[Texto de origem]
□ □ □ □ □

Compreendemos os transtornos de L porque conhecemos o funcionamento do pré-cúneo. Mas, este conhecimento não se acumulou tradicionalmente, à moda da fundação da neurociência no século 19. Neste período, os cientistas, frente a alguém com suposta doença neurológica, anotavam os sintomas e aguardavam pacientemente a hora da necrópsia. A morte dos pacientes trazia a oportunidade para procurar os possíveis danos cerebrais que causavam as deficiências ou alterações comportamentais.
Muitas funções encefálicas foram assim mapeadas no cérebro humano. Porém, raramente um dos pré-cúneos é isoladamente afetado por traumatismo, hemorragia ou isquemia. Casos semelhantes ao aqui descrito são historicamente escassos, logo, o pré-cúneo ficou praticamente inacessível à neurociência por muitas décadas.
Os novos recursos tecnológicos livraram a neurociência da obrigatoriedade das necrópsias. Atualmente, conseguimos analisar o pré-cúneo de pessoas normais e de pessoas doentes, ao vivo, sem ter que derramar uma gota de sangue. Por isso, sabemos que um dos primeiros alvos da doença de Alzheimer é esse pedaço de massa cinzenta. As degenerações causadas por essa afecção gradativamente interrompem as conexões desse centro com as outras áreas cerebrais, que, então, perdem a eficácia e atrofiam.
Portanto, não é apenas o ataque direto provocado pela doença de Alzheimer que corrompe a atividade de pontos específicos corticais, mas também a redução da recepção de fluxos de informações produzidas em outros polos neurais distantes. Os sintomas de L são comuns a algumas demências.
Todo esse aprendizado tem implicações práticas, como recentemente demonstrado pelo neurologista italiano Giacomo Koch, da Universidade de Ferrara. Durante seis meses, ele e sua equipe estimularam pré-cúneos de um grupo de pacientes com doença de Alzheimer, por meio de ondas magnéticas. Um outro grupo de pessoas, também afetadas pela doença, recebeu um tratamento, sem onda alguma —um tipo de placebo. Os indivíduos submetidos à terapia real conquistaram estabilidade cognitiva e tiveram ganhos de autonomia para as atividades do dia a dia. Enquanto aqueles, que não foram tratados, sofreram declínio cognitivo.

□ □ □ □ □

[Dados do exercício]
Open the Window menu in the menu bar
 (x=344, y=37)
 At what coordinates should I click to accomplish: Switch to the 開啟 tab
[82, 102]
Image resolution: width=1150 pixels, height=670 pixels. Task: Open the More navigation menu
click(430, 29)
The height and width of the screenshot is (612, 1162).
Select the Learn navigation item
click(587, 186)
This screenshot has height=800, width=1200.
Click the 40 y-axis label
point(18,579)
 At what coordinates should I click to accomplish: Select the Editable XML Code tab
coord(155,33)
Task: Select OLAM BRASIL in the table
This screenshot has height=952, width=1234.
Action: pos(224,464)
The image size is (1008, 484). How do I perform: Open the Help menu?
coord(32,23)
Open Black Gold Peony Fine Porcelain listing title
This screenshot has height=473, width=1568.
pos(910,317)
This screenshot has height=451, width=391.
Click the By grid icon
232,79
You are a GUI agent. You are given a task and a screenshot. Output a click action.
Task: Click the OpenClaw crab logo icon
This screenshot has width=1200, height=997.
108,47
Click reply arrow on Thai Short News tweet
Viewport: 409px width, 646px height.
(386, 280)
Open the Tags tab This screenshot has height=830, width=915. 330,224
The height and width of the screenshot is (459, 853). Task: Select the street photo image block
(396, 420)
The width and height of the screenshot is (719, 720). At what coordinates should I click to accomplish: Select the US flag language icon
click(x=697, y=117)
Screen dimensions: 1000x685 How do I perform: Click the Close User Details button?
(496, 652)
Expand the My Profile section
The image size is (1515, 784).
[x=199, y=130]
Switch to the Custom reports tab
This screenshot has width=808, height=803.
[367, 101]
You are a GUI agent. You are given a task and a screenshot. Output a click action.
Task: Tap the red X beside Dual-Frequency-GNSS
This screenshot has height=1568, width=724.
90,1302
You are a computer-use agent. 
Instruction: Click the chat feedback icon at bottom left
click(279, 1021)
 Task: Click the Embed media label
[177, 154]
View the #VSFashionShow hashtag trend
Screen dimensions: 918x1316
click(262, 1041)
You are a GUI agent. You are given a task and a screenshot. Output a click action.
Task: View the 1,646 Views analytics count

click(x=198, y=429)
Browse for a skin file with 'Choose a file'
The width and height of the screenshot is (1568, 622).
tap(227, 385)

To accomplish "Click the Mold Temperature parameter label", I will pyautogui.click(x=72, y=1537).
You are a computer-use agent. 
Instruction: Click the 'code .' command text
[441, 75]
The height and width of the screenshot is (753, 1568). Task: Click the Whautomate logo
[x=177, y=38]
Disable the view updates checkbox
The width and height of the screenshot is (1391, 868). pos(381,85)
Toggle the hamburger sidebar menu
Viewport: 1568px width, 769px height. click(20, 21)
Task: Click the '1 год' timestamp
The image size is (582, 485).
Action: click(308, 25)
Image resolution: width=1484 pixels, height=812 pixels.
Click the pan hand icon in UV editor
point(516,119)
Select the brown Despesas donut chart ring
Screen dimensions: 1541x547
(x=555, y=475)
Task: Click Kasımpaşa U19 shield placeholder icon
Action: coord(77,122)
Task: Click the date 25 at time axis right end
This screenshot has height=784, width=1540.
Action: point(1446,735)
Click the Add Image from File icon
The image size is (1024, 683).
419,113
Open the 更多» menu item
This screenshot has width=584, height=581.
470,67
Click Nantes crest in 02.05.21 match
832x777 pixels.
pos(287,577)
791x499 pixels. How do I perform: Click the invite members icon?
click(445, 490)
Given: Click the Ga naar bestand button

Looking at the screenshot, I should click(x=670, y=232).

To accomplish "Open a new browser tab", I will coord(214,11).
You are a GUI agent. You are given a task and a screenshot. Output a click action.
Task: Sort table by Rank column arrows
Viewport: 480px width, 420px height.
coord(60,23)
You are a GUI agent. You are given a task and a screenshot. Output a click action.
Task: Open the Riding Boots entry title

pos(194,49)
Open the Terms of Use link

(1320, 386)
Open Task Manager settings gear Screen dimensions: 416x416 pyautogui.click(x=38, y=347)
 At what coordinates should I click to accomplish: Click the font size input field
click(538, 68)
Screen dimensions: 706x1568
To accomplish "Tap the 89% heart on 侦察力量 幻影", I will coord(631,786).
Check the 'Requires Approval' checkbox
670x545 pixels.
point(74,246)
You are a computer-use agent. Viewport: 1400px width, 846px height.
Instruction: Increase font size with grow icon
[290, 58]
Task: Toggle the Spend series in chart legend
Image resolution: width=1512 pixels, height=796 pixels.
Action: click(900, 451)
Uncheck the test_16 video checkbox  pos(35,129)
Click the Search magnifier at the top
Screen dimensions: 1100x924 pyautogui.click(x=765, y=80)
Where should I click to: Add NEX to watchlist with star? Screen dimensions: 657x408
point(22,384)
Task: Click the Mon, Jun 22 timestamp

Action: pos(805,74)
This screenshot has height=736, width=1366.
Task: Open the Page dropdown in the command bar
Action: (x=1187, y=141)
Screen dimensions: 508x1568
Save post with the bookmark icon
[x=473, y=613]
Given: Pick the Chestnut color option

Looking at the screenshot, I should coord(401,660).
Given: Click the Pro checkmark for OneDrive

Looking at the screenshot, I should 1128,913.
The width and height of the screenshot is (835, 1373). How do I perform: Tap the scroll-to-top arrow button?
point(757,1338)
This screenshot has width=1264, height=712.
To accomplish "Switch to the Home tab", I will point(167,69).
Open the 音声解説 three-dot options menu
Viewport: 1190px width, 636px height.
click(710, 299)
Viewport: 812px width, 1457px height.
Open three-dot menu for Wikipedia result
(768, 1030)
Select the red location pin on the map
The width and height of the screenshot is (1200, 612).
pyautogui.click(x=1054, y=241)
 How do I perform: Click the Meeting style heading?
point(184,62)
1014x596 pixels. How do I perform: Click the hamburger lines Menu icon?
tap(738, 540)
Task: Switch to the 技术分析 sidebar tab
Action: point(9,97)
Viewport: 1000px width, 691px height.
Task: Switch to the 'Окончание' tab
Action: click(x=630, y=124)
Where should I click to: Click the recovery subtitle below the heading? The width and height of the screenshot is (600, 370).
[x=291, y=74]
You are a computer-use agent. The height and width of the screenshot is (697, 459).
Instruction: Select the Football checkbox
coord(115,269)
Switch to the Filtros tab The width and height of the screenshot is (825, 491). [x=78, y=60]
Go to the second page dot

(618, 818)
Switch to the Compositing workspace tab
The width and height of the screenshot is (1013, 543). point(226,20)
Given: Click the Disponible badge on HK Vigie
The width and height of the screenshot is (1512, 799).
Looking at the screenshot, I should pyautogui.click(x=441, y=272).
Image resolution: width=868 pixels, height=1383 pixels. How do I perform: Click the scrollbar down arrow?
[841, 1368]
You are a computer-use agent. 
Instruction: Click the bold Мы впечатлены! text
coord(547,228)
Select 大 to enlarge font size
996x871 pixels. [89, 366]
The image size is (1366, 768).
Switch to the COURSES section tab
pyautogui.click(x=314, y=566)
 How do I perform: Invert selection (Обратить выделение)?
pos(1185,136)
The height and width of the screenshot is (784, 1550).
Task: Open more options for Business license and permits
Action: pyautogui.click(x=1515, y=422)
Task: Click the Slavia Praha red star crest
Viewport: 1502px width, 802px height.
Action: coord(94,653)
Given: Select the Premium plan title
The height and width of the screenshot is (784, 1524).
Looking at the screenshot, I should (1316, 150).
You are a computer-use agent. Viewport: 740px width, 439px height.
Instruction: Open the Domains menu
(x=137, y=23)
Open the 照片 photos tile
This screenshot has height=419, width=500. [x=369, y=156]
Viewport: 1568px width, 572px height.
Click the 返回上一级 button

□ □ □ □ □

[Tarefas]
A) Segundo o texto sobre o pré-cúneo, por que essa região ficou praticamente inacessível à neurociência por muitas décadas? Responda em até três frases.
B) Prossiga com o texto sobre o pré-cúneo, começando logo após a última frase apresentada.

[Resultados por tarefa]
A) No século 19, as funções cerebrais eram mapeadas por meio de necrópsias, que revelavam os danos responsáveis pelos sintomas observados em vida. Porém, raramente um dos pré-cúneos é afetado isoladamente por traumatismo, hemorragia ou isquemia. Por isso, os casos desse tipo foram historicamente escassos.

B)
Pulsos de ondas magnéticas, em alta frequência, aplicadas sobre o couro cabeludo, excitam um alvo cerebral, no estudo de Koch, o pré-cúneo. Artificialmente mais ativada, esta região anatômica, estimula mais intensivamente os lobos cerebrais sob sua influência. Um processo que fortalece conexões cerebrais previamente estabelecidas e cria outras —um dos mecanismos da neuroplasticidade, por essa razão os pacientes melhoraram. Não se trata de um método que interrompe a degeneração cerebral, ou que revitaliza áreas destruídas. Não sabemos por quanto tempo seus efeitos benéficos persistirão, já que o estudo durou apenas um semestre. Mas temos novos caminhos.
Referências:
1. Koch G, Casula EP, Bonnì S, Borghi I, Assogna M, Minei M, et al. Precuneus magnetic stimulation for Alzheimer’s disease: a randomized, sham-controlled trial. Brain. 2022 Nov 1;145(11):3776–86.
2. Moussavi Z. Repetitive TMS applied to the precuneus stabilizes cognitive status in Alzheimer’s disease. Brain. 2022 Nov 1;145(11):3730–2.
3. Kumral E, Bayam FE, Özdemir HN. Cognitive and Behavioral Disorders in Patients with Precuneal Infarcts. Eur Neurol. 2021;84(3):157–67.
4. Cavanna AE. The precuneus and consciousness. CNS Spectr. 2007 Jul;12(7):545–52.
5. Cavanna AE, Trimble MR. The precuneus: a review of its functional anatomy and behavioural correlates. Brain J Neurol. 2006 Mar;129(Pt 3):564–83.